Personal information
- Date of birth: 20 July 1991 (age 34)
- Place of birth: Bolzano, Italy
- Height: 1.77 m (5 ft 9+1⁄2 in)
- Position: Forward

Team information
- Current team: Ravenna
- Number: 23

Youth career
- 2000–2004: F.C. Neugries
- 2004–2008: Südtirol
- 2010: Juventus

Senior career*
- Years: Team / Apps / (Gls)
- 2008–2012: Südtirol / 91 / (15)
- 2010: → Juventus (loan) / 0 / (0)
- 2012–2014: Reggina / 61 / (7)
- 2014–2015: Südtirol / 36 / (16)
- 2015–2018: Alessandria / 89 / (17)
- 2018–2020: Catanzaro / 54 / (18)
- 2020–2022: Südtirol / 55 / (9)
- 2022–2023: Fermana / 34 / (13)
- 2023–2025: Torres / 72 / (25)
- 2025–2026: Trapani / 17 / (9)
- 2026–: Ravenna / 16 / (8)

International career
- 2009–2012: Italy U-20 / 10 / (4)

= Manuel Fischnaller =

Italian professional footballer

Manuel Fischnaller (born 20 July 1991) is an Italian professional footballer who plays as a striker for club Ravenna.

==Club career==
Fischnaller began his career with F.C. Neugries in 2000, spending four years with the club's youth side, of which his father Alfred was head coach.

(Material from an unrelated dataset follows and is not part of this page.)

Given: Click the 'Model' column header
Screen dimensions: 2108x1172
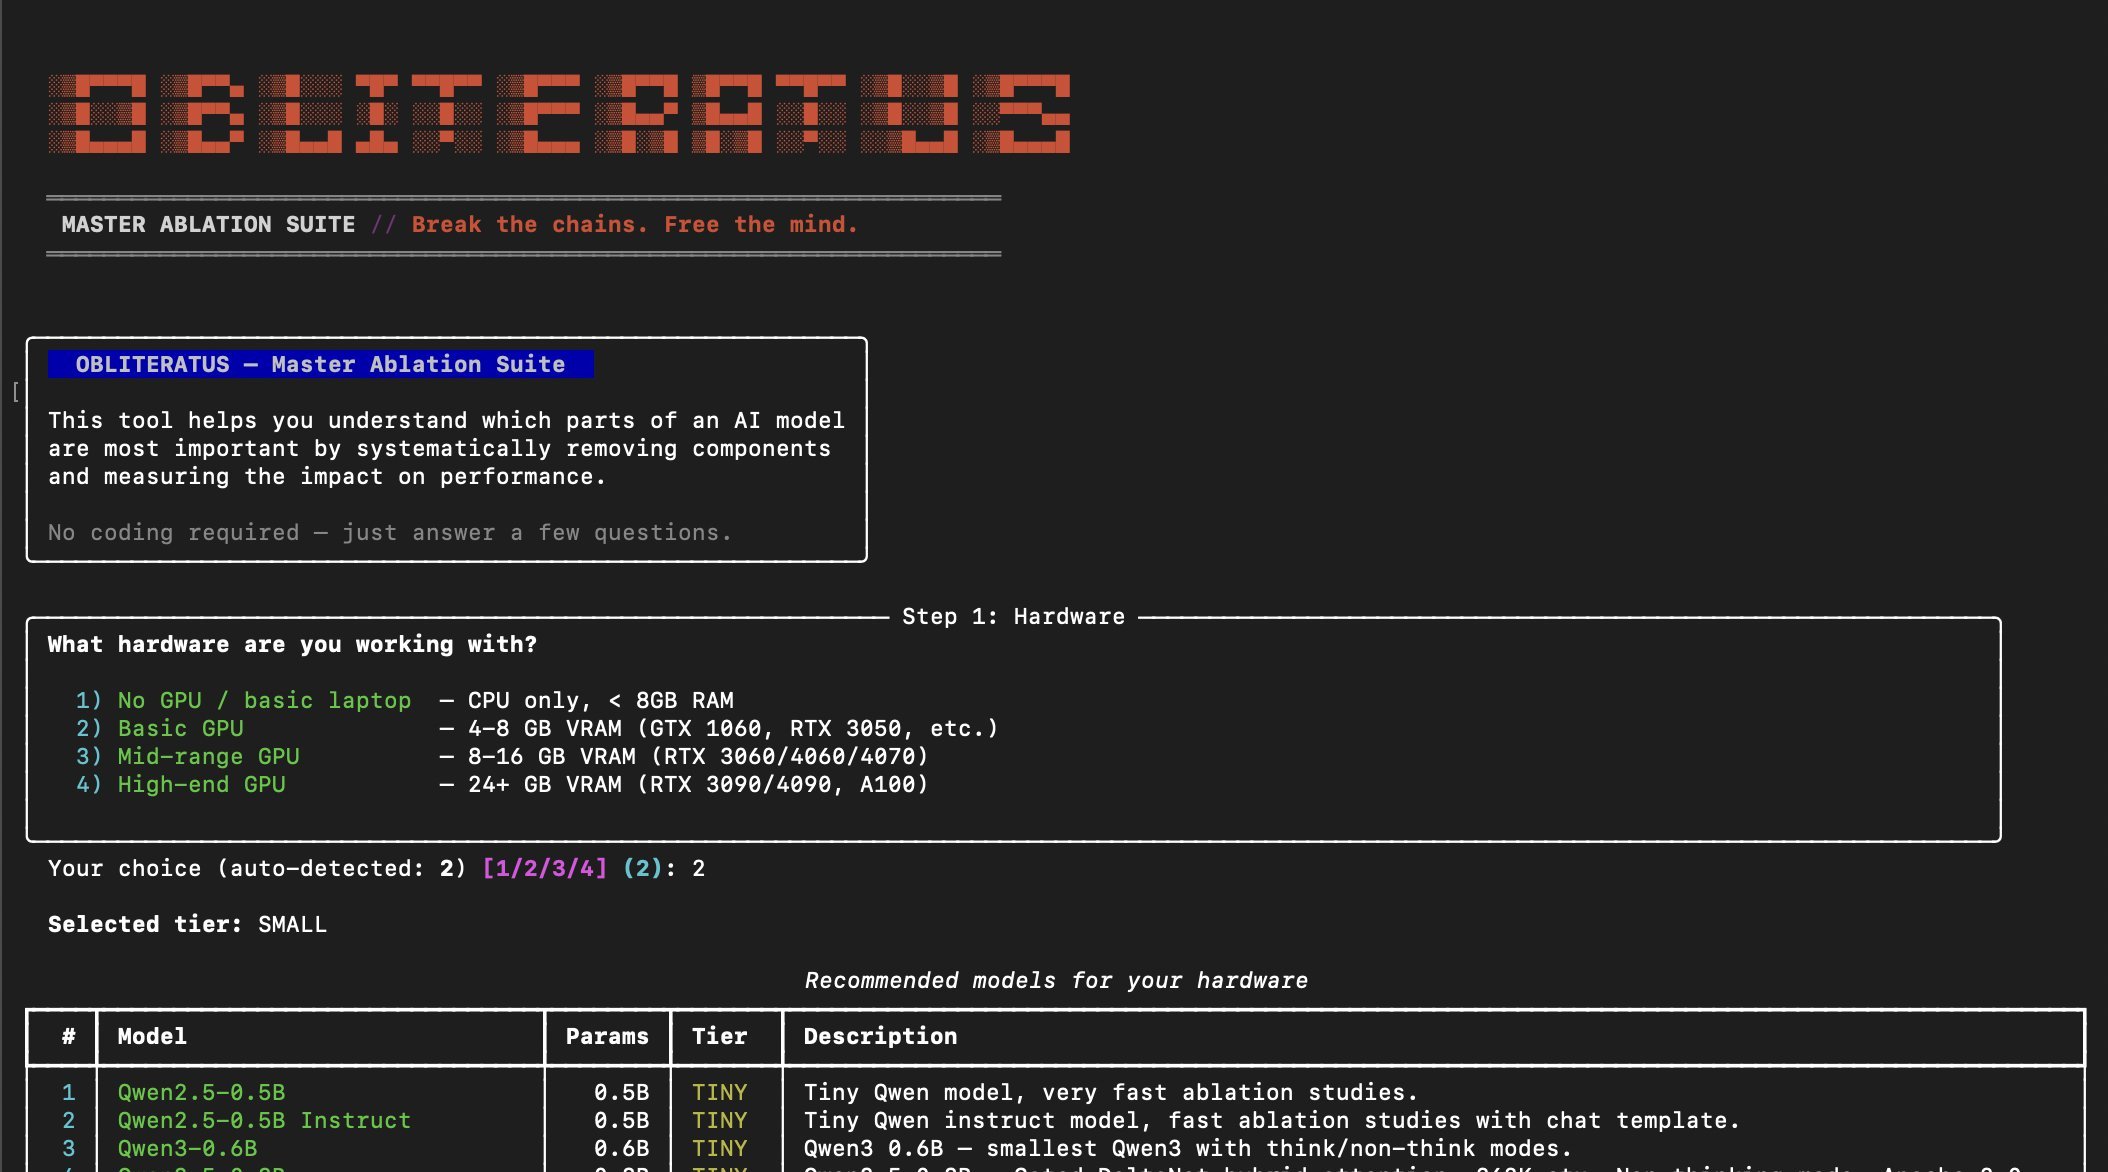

In 2004 Fischnaller joined Südtirol, graduating from the youth system to join the senior squad in 2008. In a season and a half with the senior side he scored 6 goals in 32 appearances, bringing him to the attention of Juventus FC scouts. On 23 December 2009, it was announced that Serie A's Juventus had signed Fischnaller on loan, with the option to make the transfer permanent at the end of the season. It was also noted that he would remain in the youth ranks of the club, for the time being. The signing was Juventus' first signing of the 2009–10 winter transfer market. Fischnaller returned to Südtirol on 1 July 2010, and in August he signed a new 3-year contract with club. In July 2012, Fischnaller joined Serie B club Reggina on a four-year deal. In the summer of 2015, he was transferred to Alessandria signing a four-year contract. In the summer of 2018 he signed a biannual contract with Catanzaro. On 25 January 2020 he returned to Südtirol once more, signing a 3.5-year contract.

On 1 September 2022, Fischnaller moved to Fermana on a two-year deal.

==International career==
Fischnaller was a member of the Italy national under-20 football team, making his debut in a Four-Nations-Championship in November 2008 in Germany.